Love Dare Day 10: Love is Uncondtional

Love Dare Day 10: Love is Uncondtional


 

"Dedicated to my best friend,"


 

By definiton the word unconditional is without conditions or limitations. How many of us are so guilty of saying we love someone unconditional and then having a condition or a limitation. I will be the first to admit the "condition," part is my biggest flaw. Sometimes when the day is going good and I think about how much I love my husband I even surprise myself, but other days I do things for him just so he will do things for me. That is not "unconditional," love. That is "selfish," love. We again as humans tend to lean towards the "selfish," side more and more frequently when our walk with God is not as strong as it should be. I find my constant battle day in and day out is my "selfishness." I have to ask God to convict me daily and help me to be sincere and unconditonal in every thing I do.

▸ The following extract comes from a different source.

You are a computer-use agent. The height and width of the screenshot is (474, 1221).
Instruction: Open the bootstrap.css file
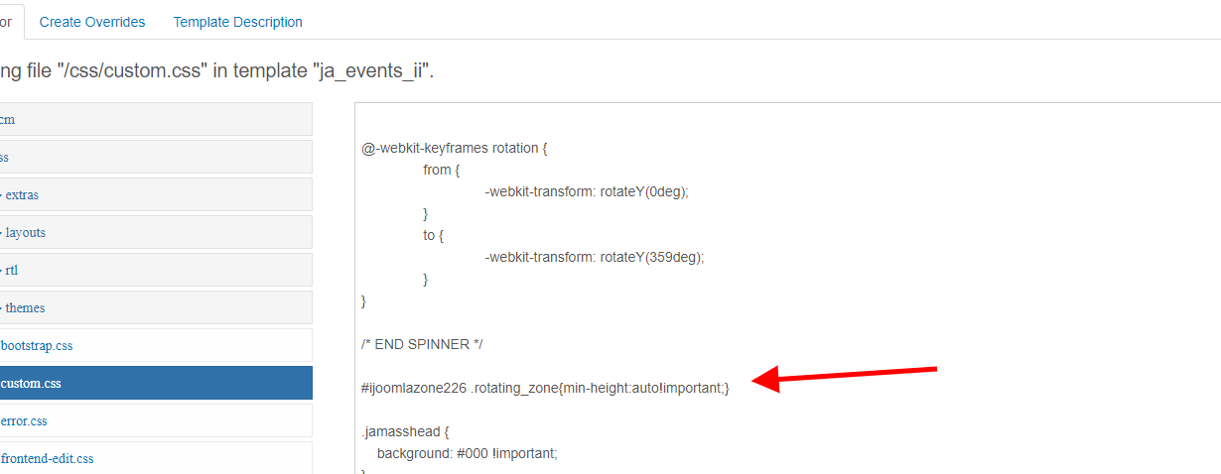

We each love our spouses for our own individual reasons, some say beauty, or grace or knowledge, but think long and hard to the day that those qualities might disappear. What do you love now? What is it about the person you are in a relationship with that makes them stand out among all of the other elligble mates? What is it that makes you continue to invest your time and love with that person? Dig deep beyond physical appearances or natural beauty and really think hard to the reasons you chose the person you are with. I like to think that I chose the person I am with because God knew the areas that I was lacking would be fulfilled by my husband, or the areas that I needed the hardest work were areas my husband excelled in. God may or may not have a perfect person picked out for everyone, I do not know for sure, but I do know that if you are in a relationship and you pray whole heartedly for God to enter that relationship, and pull you together with him at the center, amazing miraculous things start happening. When you embrace God as the center of your relationship and open up to Him on a personal basis, he participates in your relationship. He makes himself visably known to each supporting member. He molds you into the person that he "purposefully," created you for. He uses your spouse or loved one to mold you into the perfect fit for each other.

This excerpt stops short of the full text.